• [JOBS]
- 1) Translate this sentence from the Cassandra thread into French: "We don't plan to open a new connection."
- 2) Retype the portion of the Cassandra thread starting at "On Fri, Aug" and ending at "select 1; ?", keeping every character unchanged.

• [TEXT]
++++++++++++++++++++

Re: Testing Cassandra connectivity at application startup

2023-08-25 Thread Shaurya Gupta
We don't plan to open a new connection. It should use the same
connection(s) which the application will use.

On Fri, Aug 25, 2023 at 10:59 AM Raphael Mazelier  wrote:

> Mind that a new connection is really costly for C*.
> So at startup it's fine. but not in a  liveness or readiness check imo.
> For the query why not select 1; ?
>
> --
>
> Raphael Mazelier
>
>
> On 25/08/2023 19:38, Shaurya Gupta wrote:
>
> Hi community
>
> We want to validate cassandra connectivity from the application container
> when it starts up and before it reports as healthy to K8s. Is doing
>
>> select * from our_keyspace.table limit 1
>
> fine Or is it an inefficient query and should not be fired on a prod
> cluster ?
>
> Any other suggestions ?
>
> --
> Shaurya Gupta
>
>
>

-- 
Shaurya Gupta


Re: Testing Cassandra connectivity at application startup

2023-08-25 Thread C. Scott Andreas
“select * from …” without a predicate from a user table would be very 
expensive, yes.

A query from a small, node-local system table such as “select * from 
system.peers” would make a better health check. 

- Scott

> On Aug 25, 2023, at 10:58 AM, Raphael Mazelier  wrote:
> 
> 
> Mind that a new connection is really costly for C*.

++++++++++++++++++++

• [DATA BLOCK]
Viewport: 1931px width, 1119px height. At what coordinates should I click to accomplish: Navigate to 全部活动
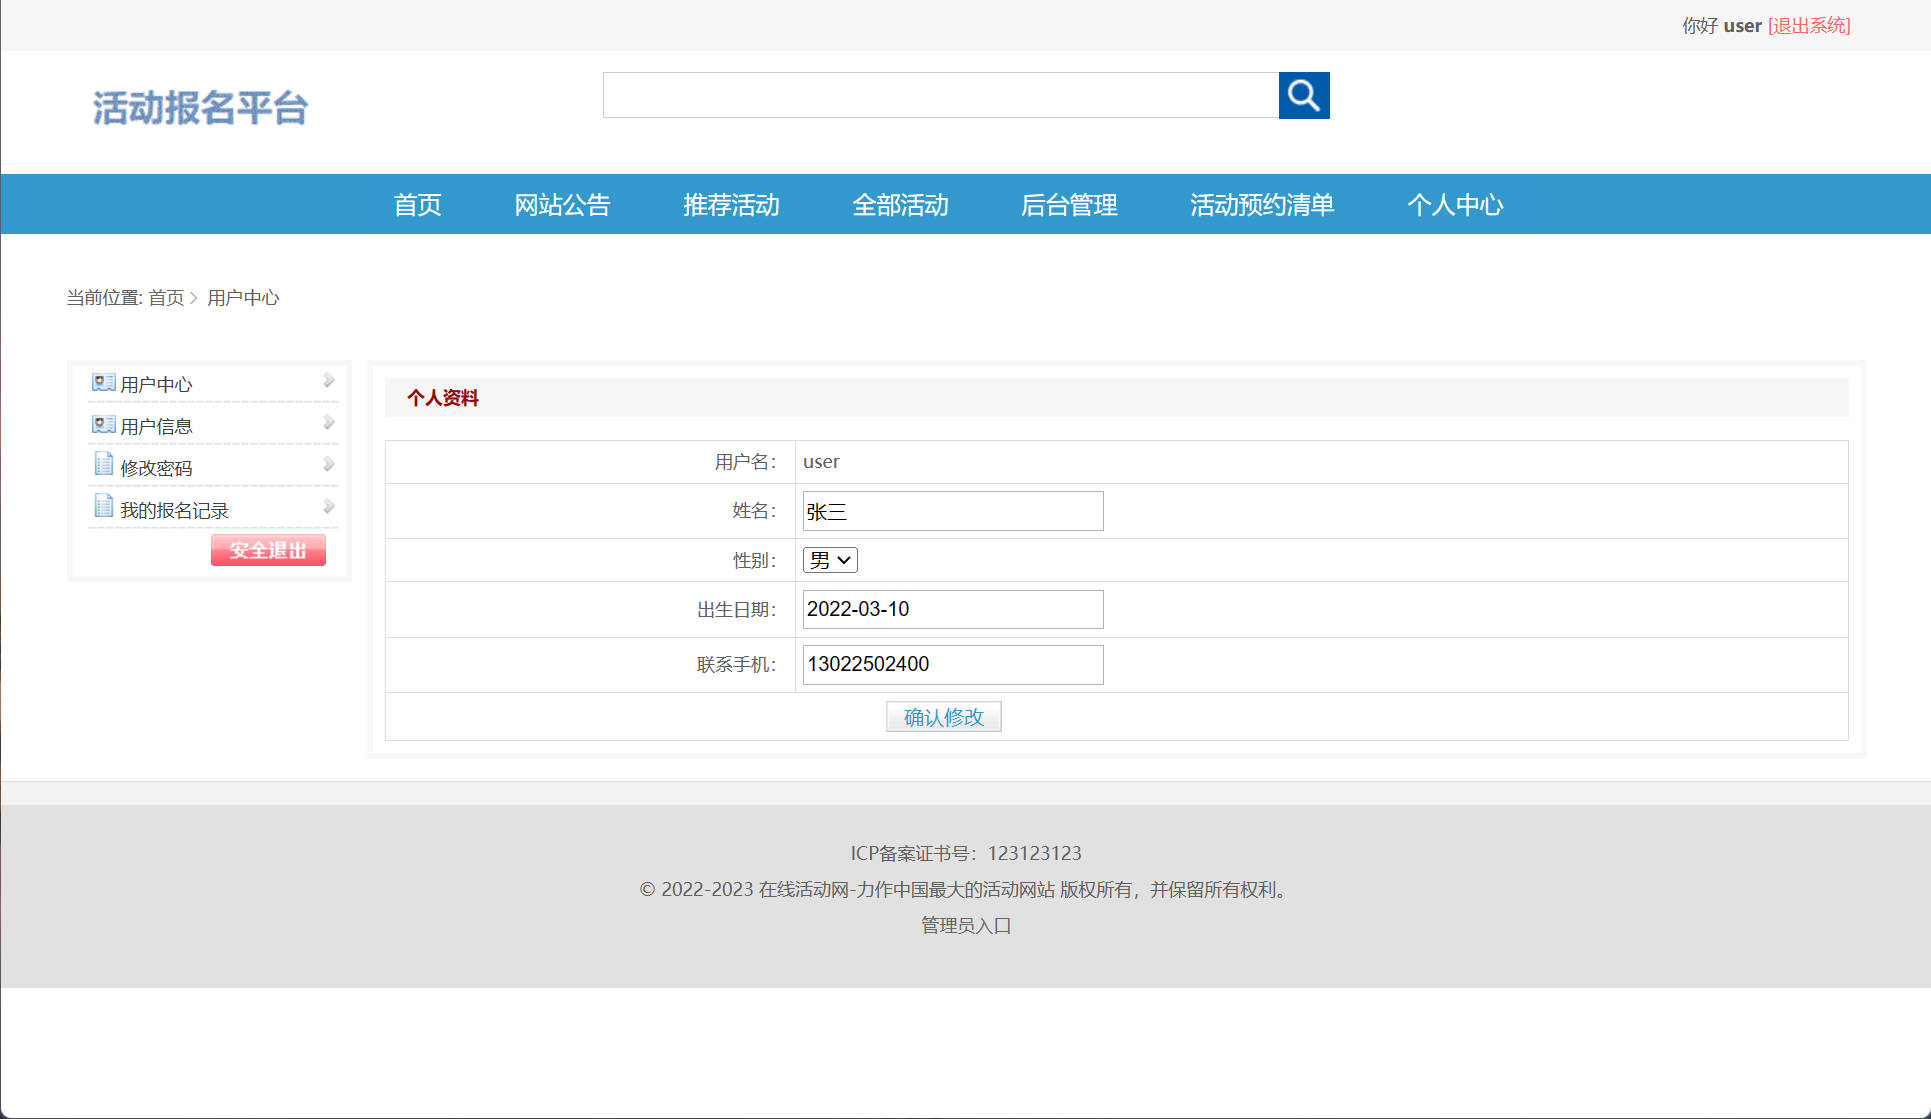pyautogui.click(x=900, y=204)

++++++++++++++++++++

• [SOLUTIONS PER TASK]
- 1) Nous ne prévoyons pas d'ouvrir une nouvelle connexion.

- 2)
On Fri, Aug 25, 2023 at 10:59 AM Raphael Mazelier  wrote:

> Mind that a new connection is really costly for C*.
> So at startup it's fine. but not in a  liveness or readiness check imo.
> For the query why not select 1; ?